┌─ Study material

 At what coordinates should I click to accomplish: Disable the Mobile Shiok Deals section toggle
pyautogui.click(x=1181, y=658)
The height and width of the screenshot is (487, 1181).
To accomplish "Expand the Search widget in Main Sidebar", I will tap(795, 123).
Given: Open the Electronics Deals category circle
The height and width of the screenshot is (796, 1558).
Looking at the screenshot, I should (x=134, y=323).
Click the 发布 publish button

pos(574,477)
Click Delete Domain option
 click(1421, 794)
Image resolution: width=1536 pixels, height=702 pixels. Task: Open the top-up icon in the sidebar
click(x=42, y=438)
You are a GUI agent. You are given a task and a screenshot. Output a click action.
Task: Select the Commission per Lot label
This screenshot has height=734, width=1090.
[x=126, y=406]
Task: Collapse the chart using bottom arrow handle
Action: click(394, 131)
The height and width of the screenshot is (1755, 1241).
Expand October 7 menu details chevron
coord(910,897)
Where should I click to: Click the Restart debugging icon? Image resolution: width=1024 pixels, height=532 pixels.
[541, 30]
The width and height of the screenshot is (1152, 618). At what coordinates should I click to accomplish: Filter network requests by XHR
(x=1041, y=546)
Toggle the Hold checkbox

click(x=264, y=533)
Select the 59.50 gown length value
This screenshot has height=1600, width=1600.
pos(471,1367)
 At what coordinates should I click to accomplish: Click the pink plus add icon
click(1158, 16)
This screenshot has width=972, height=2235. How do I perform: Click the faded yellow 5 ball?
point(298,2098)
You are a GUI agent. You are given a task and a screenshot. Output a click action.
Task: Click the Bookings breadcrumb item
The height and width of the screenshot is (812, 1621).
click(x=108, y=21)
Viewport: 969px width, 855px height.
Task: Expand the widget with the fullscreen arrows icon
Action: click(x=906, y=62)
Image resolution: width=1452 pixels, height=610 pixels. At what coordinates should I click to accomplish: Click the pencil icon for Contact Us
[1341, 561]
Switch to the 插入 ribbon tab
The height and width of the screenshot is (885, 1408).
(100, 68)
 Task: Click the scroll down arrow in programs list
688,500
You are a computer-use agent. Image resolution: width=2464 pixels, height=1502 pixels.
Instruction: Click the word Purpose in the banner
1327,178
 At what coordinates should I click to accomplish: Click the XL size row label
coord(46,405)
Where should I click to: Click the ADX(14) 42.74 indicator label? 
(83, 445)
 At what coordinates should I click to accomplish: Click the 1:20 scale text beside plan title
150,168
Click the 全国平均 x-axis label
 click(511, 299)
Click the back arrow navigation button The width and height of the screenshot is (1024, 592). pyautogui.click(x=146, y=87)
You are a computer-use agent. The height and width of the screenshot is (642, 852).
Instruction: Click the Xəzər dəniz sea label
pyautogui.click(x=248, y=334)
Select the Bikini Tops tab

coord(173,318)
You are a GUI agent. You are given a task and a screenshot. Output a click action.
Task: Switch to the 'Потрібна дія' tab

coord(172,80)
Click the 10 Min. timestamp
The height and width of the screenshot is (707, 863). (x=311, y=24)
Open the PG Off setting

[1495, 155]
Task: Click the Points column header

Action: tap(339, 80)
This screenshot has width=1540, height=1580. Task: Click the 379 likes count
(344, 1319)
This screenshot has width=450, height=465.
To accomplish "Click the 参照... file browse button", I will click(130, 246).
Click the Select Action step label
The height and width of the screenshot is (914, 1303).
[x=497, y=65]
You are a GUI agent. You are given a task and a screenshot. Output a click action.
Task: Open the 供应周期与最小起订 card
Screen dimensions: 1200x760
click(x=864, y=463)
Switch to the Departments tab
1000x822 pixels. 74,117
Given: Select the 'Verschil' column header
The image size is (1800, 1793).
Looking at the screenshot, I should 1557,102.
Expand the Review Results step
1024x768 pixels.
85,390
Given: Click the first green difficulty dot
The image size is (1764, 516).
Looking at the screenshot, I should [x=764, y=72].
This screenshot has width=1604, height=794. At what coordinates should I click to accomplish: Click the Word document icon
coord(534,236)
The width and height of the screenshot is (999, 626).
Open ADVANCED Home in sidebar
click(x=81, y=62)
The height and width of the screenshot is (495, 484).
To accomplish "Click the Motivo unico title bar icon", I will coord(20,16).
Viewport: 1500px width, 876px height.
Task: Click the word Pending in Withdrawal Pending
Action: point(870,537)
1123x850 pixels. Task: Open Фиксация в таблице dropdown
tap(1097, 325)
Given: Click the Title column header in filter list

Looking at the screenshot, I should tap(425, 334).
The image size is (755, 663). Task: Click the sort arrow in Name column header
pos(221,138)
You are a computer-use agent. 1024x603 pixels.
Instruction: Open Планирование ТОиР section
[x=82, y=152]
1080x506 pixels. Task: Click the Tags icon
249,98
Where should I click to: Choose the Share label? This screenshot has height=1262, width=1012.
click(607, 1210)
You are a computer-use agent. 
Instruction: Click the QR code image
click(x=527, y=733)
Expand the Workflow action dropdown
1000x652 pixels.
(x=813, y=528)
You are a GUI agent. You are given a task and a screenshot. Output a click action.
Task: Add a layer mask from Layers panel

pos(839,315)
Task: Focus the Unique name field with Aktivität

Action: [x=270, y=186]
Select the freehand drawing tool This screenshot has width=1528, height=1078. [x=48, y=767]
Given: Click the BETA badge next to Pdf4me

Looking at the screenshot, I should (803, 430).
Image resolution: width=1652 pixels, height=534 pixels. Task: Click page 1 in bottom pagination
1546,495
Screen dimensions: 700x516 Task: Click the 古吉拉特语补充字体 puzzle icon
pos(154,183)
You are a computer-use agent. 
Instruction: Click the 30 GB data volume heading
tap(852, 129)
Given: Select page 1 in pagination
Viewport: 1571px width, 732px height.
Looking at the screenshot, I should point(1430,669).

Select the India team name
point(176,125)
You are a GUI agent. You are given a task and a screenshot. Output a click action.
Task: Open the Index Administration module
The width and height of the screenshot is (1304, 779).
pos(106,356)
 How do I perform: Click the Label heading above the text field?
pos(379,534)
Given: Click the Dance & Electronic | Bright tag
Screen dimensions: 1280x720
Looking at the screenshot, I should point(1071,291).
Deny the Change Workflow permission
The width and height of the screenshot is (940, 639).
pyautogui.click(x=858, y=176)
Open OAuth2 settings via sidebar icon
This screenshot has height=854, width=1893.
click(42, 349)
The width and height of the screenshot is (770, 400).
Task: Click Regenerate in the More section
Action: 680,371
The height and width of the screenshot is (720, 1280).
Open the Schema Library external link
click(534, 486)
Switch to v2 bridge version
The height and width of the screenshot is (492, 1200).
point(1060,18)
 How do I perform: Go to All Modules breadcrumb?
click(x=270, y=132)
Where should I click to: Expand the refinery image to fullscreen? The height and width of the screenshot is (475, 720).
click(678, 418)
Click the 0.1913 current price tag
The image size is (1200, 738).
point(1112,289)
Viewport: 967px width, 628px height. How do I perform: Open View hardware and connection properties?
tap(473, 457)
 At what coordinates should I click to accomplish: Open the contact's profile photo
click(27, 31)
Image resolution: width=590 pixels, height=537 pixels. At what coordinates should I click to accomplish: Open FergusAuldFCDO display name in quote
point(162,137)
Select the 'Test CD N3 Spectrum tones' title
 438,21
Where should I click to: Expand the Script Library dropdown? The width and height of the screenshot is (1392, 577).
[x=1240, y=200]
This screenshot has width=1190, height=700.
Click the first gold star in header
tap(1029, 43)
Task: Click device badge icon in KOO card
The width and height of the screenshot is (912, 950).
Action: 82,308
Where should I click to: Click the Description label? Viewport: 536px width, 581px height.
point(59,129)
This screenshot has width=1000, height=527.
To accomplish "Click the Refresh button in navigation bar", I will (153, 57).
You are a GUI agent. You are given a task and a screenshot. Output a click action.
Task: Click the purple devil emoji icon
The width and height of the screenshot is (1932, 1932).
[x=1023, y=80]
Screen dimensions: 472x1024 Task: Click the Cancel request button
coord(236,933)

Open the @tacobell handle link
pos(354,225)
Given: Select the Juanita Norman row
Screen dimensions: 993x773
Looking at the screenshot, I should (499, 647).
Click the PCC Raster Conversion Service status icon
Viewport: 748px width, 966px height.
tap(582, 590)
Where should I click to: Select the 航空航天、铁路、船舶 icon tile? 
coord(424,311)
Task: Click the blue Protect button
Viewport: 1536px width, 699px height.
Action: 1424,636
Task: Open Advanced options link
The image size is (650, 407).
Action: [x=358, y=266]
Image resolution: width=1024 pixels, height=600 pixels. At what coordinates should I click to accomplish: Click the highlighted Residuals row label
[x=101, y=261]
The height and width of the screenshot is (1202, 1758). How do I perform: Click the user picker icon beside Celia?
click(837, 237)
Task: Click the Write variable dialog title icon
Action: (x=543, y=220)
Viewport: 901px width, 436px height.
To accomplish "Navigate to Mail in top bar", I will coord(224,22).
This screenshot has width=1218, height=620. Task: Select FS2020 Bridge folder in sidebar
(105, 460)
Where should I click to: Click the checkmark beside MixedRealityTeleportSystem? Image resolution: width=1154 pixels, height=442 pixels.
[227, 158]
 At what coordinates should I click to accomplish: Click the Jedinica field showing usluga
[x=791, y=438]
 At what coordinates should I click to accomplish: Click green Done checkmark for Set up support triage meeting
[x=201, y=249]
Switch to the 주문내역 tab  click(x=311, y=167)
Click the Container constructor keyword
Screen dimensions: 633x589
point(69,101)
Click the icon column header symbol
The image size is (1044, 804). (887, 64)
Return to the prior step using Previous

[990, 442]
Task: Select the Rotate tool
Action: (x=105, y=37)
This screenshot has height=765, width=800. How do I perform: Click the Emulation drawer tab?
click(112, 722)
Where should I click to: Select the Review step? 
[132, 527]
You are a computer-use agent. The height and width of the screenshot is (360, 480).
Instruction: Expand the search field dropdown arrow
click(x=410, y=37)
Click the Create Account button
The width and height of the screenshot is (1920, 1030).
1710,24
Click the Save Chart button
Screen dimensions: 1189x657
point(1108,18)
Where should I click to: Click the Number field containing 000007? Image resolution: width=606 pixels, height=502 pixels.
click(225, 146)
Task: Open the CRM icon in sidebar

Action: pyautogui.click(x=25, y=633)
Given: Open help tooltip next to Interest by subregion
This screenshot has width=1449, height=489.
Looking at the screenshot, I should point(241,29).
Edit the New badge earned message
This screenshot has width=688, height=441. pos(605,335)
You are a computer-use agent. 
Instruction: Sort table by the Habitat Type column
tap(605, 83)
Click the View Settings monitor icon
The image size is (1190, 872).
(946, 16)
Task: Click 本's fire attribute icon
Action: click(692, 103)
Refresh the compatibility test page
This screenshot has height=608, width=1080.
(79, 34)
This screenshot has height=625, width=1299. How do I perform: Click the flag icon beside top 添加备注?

└─

Your task - Please state how many lines of the records hold the word "card", and write nothing but that number.

Exercise output - 2